The first panel discussion of the ECGSustainability NOW event is just around the corner. An interesting discussion will be on the timely topic, Sustainable Holidays – Can we conserve Christmas traditions while the climate is changing? So let’s introduce our panelist!

Our chairman, Janne I. Hukkinen (PhD, University of California Berkeley, 1990) is professor of environmental policy at the University of Helsinki. He studies the cognitive aspects of sustainability assessment and strategy, with empirical applications in participation, expertise and risk in environmental policy. Hukkinen is a Member of The Finnish Society of Sciences and Letters, Editor of the journal Ecological Economics, and Expert Counsellor on the Environment for the Supreme Administrative Court of Finland. In addition to over 90 peer-reviewed scientific articles or book chapters, he is the author of Sustainability Networks (2008) and Institutions in Environmental Management (1999), both published by Routledge

Minna Autio is a professor home economics and a researcher in consumer economics at the University of Helsinki from the year 1999. In 2006 she defended her doctoral dissertation on the Construction of consumerism in young people’s narratives and she has wrote many interesting articles around this topic, for example about Consumption as a part of a adolescent’s identity. At the panel we are interested to hear how consumers act now and in the future due to climate change around Christmas time and should this affect are consumption somehow?

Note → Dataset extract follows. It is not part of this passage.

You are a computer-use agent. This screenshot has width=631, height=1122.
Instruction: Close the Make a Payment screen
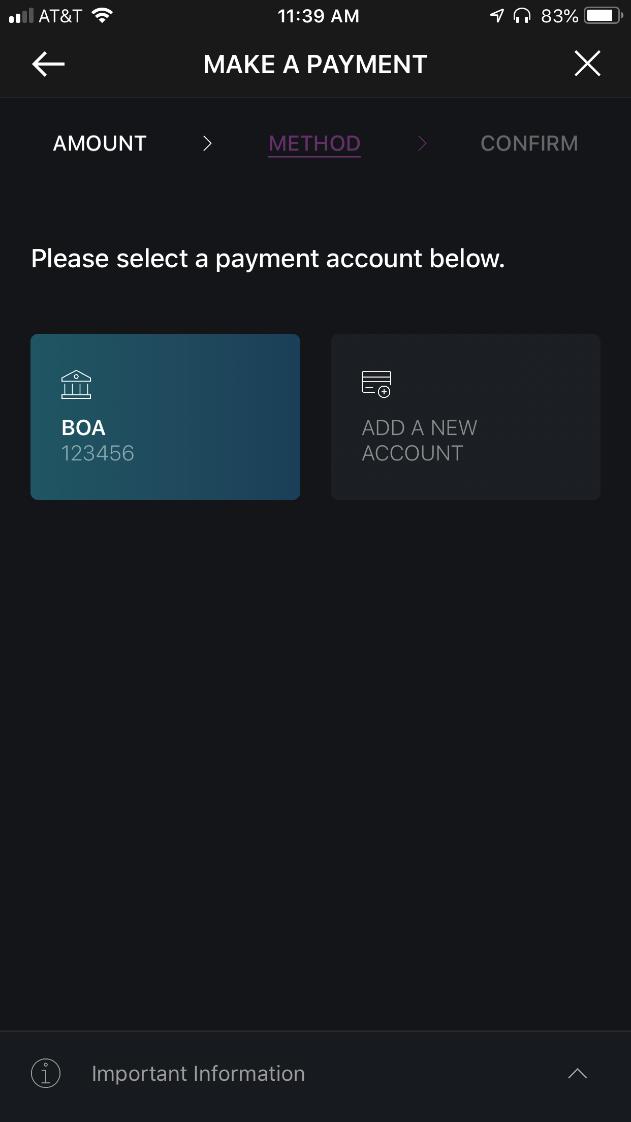587,65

Otso Sillanaukee is a Bachelor of Business, author, zero waste blogger and speaker. His book, a practical guide to a more sustainable lifestyle “Zero Waste – jäähyväiset jätteille” was published in May 2018. He shares tips on making every day more sustainable on his blog and Instagram account @Nollahukka.

 

Amanda Pasanen is a Master’s student of Environmental Change and Global Sustainability and the Chair of the Federation of Green Youth and Students of Finland for the period of 2019 – 2020. As a future expert on sustainability science, Amanda is on a constant lookout for the best ways of building a more sustainable society.

Th.M. Mikko Kurenlahti is a doctoral student in the faculty of theology, department of the study of religion. Kurenlahti is interested in the relationship between religion and sustainable development and, for example, ecotheology. He has worked broadly among sustainability issues both in and out of academia. In his doctoral thesis he approaches consumerism as implicit religion in the age of global sustainability challenges.

Welcome to listen and discuss about the topic with our amazing panelist!